At this point, in late 2010, the only thing keeping Slack from washing his hands of the failing shops was his family’s ties.

“I honestly thought about doing something else; it just wasn’t worth it,” he says. “But, more than anything, I didn’t want to disappoint my dad. He spent his life building this—building it from scratch—and I didn’t want to be the one to throw it away.”

For years, Collision Specialists did virtually no marketing, relying instead on their good standing in the community, the reputation it built over more than 40 years from doing quality work and treating customers fairly.

Slack wanted to keep the second location open, and he knew that if he was going to do that, he needed to find a way to leverage the Livingston reputation to a broader customer base.

During this time, Slack wasn’t sitting idly by, waiting for inspiration. He started going to seminars and seeking out training.

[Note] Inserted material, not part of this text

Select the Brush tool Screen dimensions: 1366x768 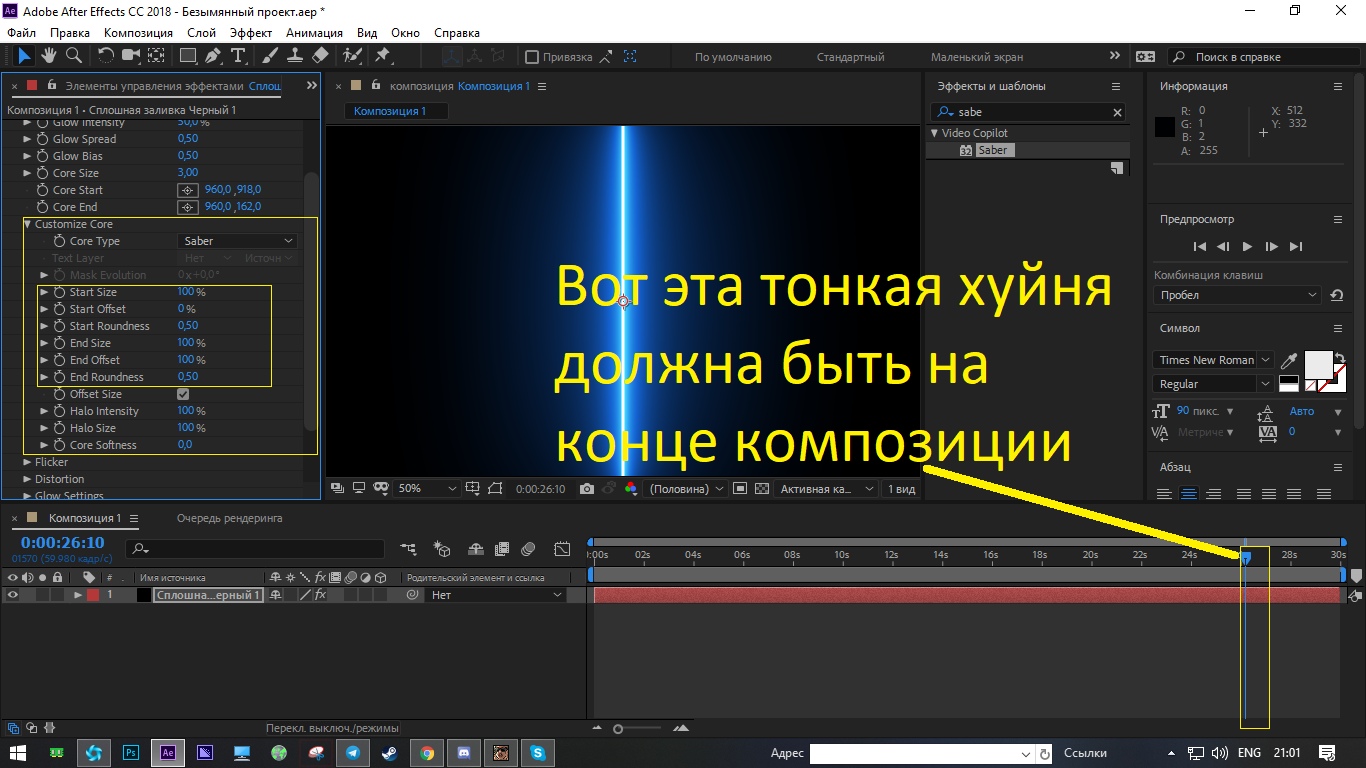tap(269, 55)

It was in one of these sessions that someone suggested the idea of outside sales.

“It just seemed perfect,” Slack says. “It seemed like a way that we could put ourselves in front of people, show them who we are and what we’re about. It’s a way to get our reputation out there.”

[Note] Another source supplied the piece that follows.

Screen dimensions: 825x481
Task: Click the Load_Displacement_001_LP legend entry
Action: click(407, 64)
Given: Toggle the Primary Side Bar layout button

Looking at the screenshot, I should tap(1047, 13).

And he dove right in, starting by developing a long list of any and all local businesses in the area. He also created a list of all the insurance agents within reasonable driving distance. (For most shops that would be only several miles, but for Slack’s rural market, he needed to venture farther.)With those lists in hand, he began making visits, roughly 20 each week.

“I’d have 20 boxes of cookies every week, and I’d go and bring them to businesses,” he says. “I’d just stop in, introduce myself and start talking with them.

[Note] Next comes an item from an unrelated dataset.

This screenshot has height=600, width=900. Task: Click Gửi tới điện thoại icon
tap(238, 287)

“The idea is that you’re putting a face to your business. You’re letting all these people—local businesses, insurance agents, everyone—know what you’re all about.”

Slack also started a direct-mail marketing campaign, utilizing the client lists in his shops’ management system.

“We needed customers, and I wasn’t going to just sit by and wait for them,” he says.

The Aftermath

After starting the outside sales initiative that spring, Collision Specialists had a 24.8 percent jump in sales in 2011.

Revenues went up another 19.9 percent in 2012, as the two shops topped out at $1.1 million in total sales.

“It was really quick,” Slack says. “All of a sudden, both shops were busy.”

To make up for the increased production, Slack focused heavily on improving workflow efficiency. He hired an estimator for his original shop, allowing himself to move off the front counter. He instituted standard operating procedures to make sure systems and processes were identical in both facilities.

“We now have a process for how to handle vehicles from the time they hit the door, getting them torn down, getting parts ordered, moving it through the shop, through paint and body and reassembly,” he says. “And it made a huge difference with our parts ordering. Having everything lined up like that, we weren’t scrambling for parts later in the process.”

And all of it led to higher profitability. The shops’ revenues grew, but costs stayed relatively flat with the exception of the one additional hire.

“All of a sudden, this is a business that can make money; I can make a living from it,” he says.

The Takeaway

The entire experience changed the way Slack viewed his career and future in the industry.

When he contemplated leaving the business in 2010, those thoughts were only about his own employability, the ways he could make money outside of his failing business.

“Every business has potential, though, if you find the right ways to do things,” he says. “That’s what I needed to realize about our shops. I looked too hard at some of the excuses I could make for the shops, rather than the potential it actually had to grow.”

And Slack feels if his shop can demonstrate that kind of growth in such a rural area, then it’s possible anywhere across the country. 

“I now can look forward to coming to work again and helping make this business what my father had envisioned, and maybe even better than that,” he says. “We want to stay on this path. We’re not going anywhere.”